New START, signed in 2010, is the latest version of the original START signed by then-U.S. President Ronald Reagan and his Soviet counterpart, Mikhail Gorbachev, in 1991, just months before the fall of the Soviet Union.

The deal has limited both countries’ deployed intercontinental ballistic missiles (ICBMs), deployed submarine-launched ballistic missiles (SLBMs) and heavy bombers to 700; their warheads on deployed ICBMs, on deployed SLBMs and nuclear warheads counted for deployed heavy bombers to 1,550 and their deployed and non-deployed launchers of ICBMs, of SLBMs and heavy bombers to 800.

Critical to this arrangement has been the allowance of mutual inspections to ensure compliance, especially at a time when both countries have set out to update and advance their arsenals.
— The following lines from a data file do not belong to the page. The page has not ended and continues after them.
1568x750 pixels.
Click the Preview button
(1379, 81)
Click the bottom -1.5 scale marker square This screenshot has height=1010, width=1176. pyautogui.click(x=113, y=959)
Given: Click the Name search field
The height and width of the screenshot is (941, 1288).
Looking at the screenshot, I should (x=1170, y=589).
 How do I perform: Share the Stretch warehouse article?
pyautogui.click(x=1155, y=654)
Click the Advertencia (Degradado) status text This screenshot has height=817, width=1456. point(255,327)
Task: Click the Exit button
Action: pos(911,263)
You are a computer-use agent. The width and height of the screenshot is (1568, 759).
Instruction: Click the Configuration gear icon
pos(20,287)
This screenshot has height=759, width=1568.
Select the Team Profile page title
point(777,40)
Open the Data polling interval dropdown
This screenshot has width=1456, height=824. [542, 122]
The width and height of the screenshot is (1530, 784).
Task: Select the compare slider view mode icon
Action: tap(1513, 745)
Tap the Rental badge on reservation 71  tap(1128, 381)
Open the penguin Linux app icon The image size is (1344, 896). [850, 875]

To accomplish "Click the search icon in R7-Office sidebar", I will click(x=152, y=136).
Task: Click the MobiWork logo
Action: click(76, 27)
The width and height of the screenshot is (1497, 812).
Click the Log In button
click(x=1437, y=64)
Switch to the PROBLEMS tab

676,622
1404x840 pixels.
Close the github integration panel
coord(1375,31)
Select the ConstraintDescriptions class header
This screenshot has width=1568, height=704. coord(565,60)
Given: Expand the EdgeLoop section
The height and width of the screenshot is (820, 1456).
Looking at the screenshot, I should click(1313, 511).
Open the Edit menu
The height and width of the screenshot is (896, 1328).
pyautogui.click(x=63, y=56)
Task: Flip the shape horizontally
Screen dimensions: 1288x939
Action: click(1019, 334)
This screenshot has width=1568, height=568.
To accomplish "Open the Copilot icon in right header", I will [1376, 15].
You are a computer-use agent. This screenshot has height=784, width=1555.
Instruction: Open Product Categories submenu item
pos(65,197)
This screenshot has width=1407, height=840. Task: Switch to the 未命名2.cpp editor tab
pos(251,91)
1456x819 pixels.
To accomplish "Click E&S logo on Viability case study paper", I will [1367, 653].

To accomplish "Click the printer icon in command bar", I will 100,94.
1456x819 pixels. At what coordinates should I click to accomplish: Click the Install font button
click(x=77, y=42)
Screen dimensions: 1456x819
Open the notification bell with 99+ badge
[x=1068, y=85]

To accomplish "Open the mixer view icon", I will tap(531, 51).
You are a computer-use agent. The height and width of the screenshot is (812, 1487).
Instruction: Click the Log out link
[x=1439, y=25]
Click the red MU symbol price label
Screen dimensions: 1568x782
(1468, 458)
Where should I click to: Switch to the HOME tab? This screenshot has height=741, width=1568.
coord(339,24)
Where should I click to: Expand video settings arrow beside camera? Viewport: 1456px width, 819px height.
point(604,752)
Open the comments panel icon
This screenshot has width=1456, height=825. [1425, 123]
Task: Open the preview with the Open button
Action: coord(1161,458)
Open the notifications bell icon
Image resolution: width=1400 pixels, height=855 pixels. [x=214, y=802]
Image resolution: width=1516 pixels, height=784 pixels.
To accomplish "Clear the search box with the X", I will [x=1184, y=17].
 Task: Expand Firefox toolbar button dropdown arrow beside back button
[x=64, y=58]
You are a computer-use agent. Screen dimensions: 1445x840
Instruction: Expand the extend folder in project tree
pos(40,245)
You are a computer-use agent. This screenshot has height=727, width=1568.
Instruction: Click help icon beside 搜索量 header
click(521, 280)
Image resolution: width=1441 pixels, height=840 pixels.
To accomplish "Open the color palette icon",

While the State Department spokesperson told Newsweek that details related to when the latest on-site inspection took place was “confidential under the treaty,” the spokesperson affirmed that U.S. officials “continue to assess that Russia is in compliance with the New START Treaty’s central limits.”

“Both sides have continued to provide data declarations and notifications in accordance with the Treaty,” the spokesperson added.

The Russian Embassy, for its part, signaled that Moscow had no intention of walking away from the treaty, which it called “a gold standard in arms control,” one that “plays a key role in maintaining strategic stability and preventing an arms race.” The embassy said the suspension of inspections “in no way contradicts New START terms and is not permanent in nature.”